Je n’accorde pas la permission de faire appel

[7] La division d’appel accorde la permission de faire appel sauf si l’appel n’a aucune chance raisonnable de succès. On dit que l’appel a une chance raisonnable de succès s’il est possible qu’une erreur de compétence, de procédure, de droit ou un certain type d’erreur de fait ait été commiseNote de bas de page 3.

[8] Une fois que la partie demanderesse obtient la permission de la division d’appel, elle passe à l’appel proprement dit. La division d’appel décidera alors si la division générale a commis une erreur. S’il y a erreur, la division d’appel décidera la façon de la corriger.

Peut-on soutenir que la division générale a commis une erreur de procédure?

[9] La prestataire soutient que la procédure de la division générale était injuste. Elle écrit : [traduction] « C’était hypocrite d’avoir une décision unilatérale. On a conclu à une inconduite de ma part, mais aucune autre partie n’est tenue responsable de son inconduite et de sa discriminationNote de bas de page 4. »

[10] Je comprends qu’essentiellement, la prestataire reproche au membre de la division générale d’avoir fait preuve de parti pris puisqu’il s’est concentré uniquement sur sa conduite.
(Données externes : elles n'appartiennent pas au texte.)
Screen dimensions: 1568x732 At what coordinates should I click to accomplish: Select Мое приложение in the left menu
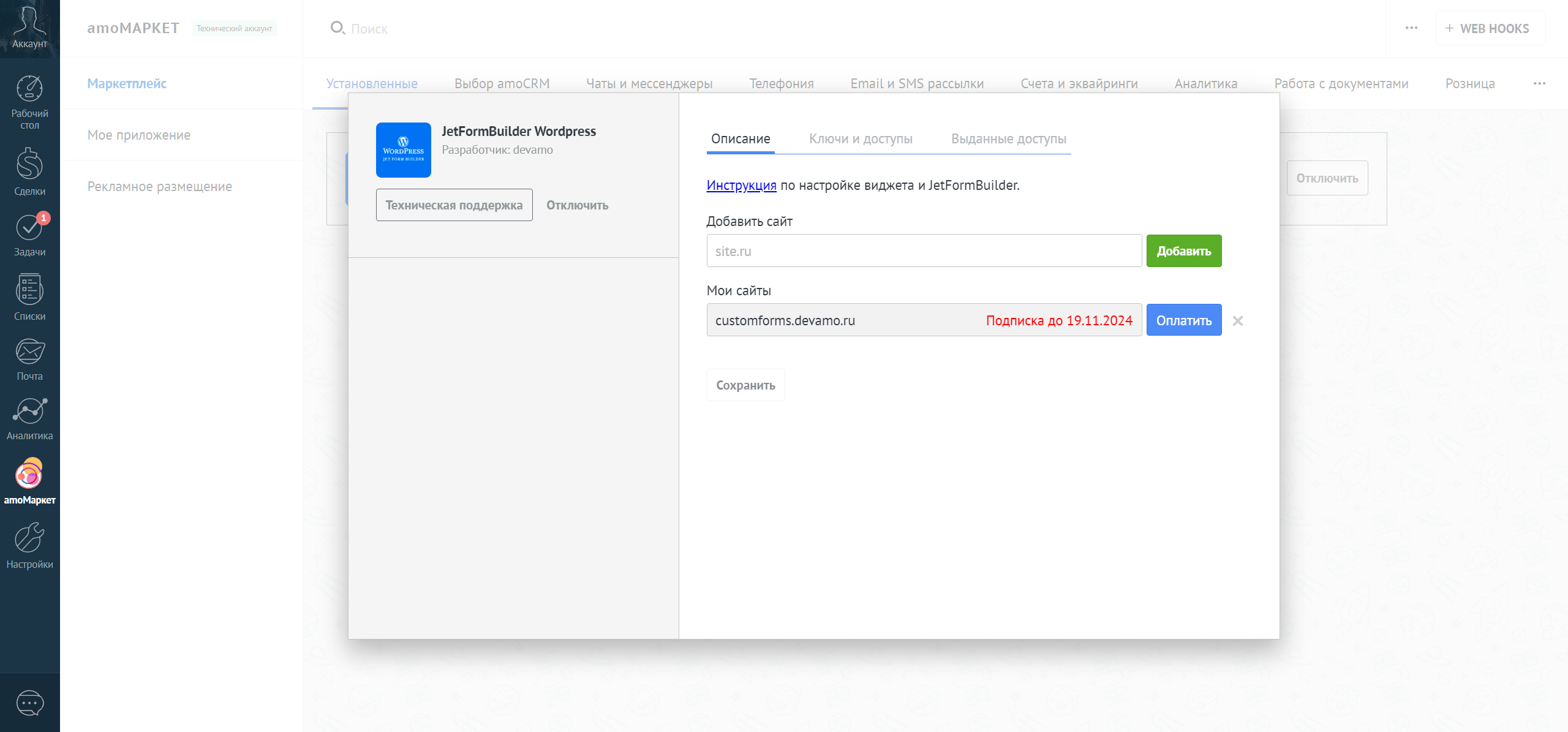pos(139,135)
La prestataire laisse entendre que la division générale aurait dû aussi examiner la conduite de son employeur. Elle affirme que celui-ci l’a discriminée parce qu’il ne lui a pas accordé d’exemption pour motifs religieux.
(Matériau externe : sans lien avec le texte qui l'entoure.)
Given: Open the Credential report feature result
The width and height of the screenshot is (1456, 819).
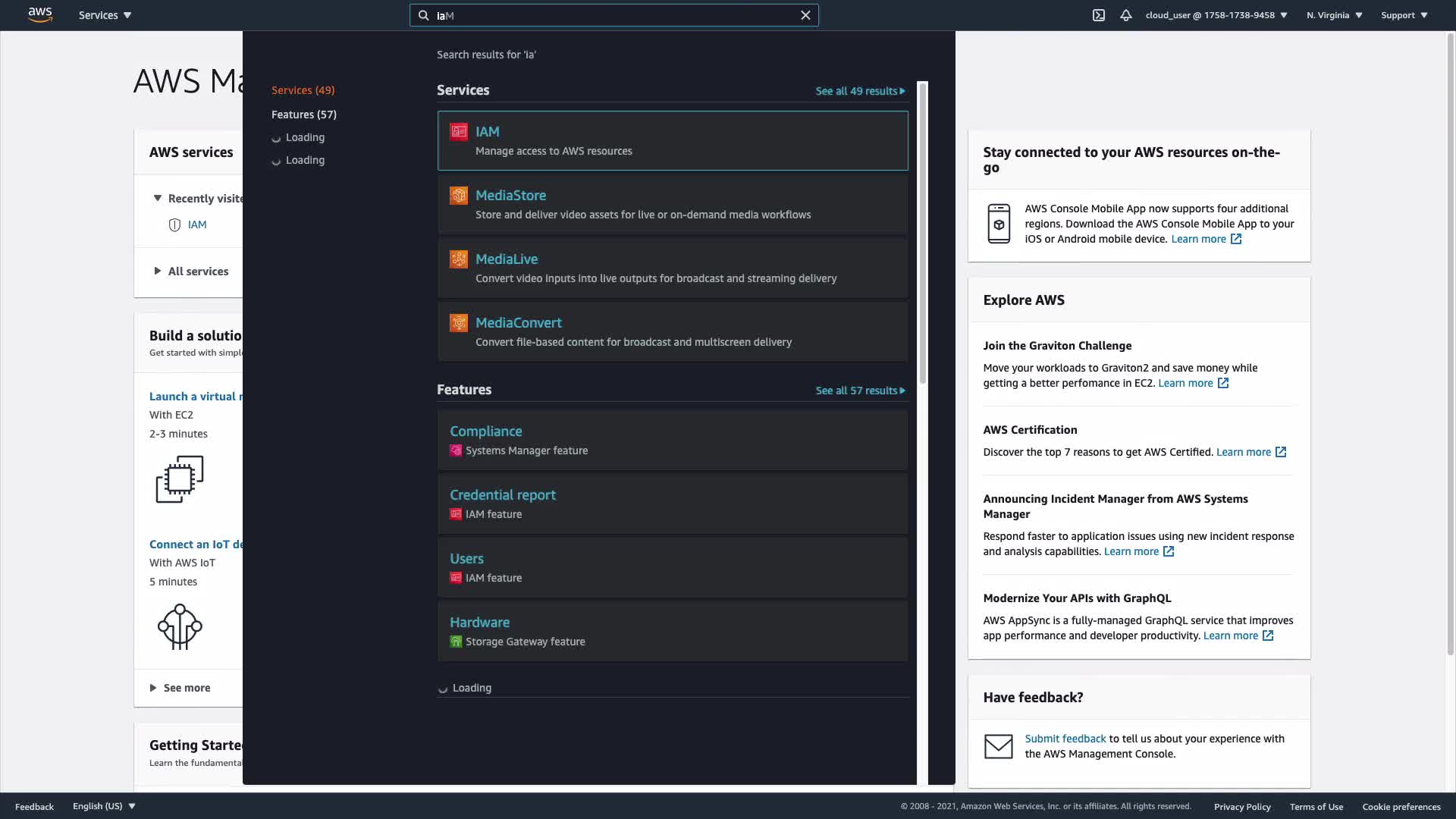Looking at the screenshot, I should [x=503, y=495].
[11] Le membre de la division générale a bien fait de se concentrer sur la conduite de la prestataire plutôt que sur les actions ou les omissions de l’employeur. La division générale n’a tout simplement pas compétence pour décider si un employeur a agi correctementNote de bas de page 5. La division générale devait décider si le comportement de la prestataire constituait une inconduite, et si cette inconduite avait entraîné sa perte d’emploi. Bref, la division générale devait se concentrer sur la conduite de la prestataire.

[12] Je ne suis pas convaincue que l’appel a une chance raisonnable de succès sur ce point.

Peut-on soutenir que la division générale a commis une erreur de droit en concluant à l’inconduite?

[13] La prestataire soutient que la division générale a commis une erreur de droit lorsqu’elle a conclu à l’inconduite. Essentiellement, la prestataire dit que la division générale a mal interprété ce qu’est une inconduite.

[14] La prestataire a un problème de santé. Elle dit que la personne qui la supervisait était au courant. Pourtant, l’employeur a tout de même exigé qu’elle se fasse vacciner. Selon la prestataire, c’était discriminatoire. Elle fait valoir qu’il n’y a donc eu aucune inconduite de sa part.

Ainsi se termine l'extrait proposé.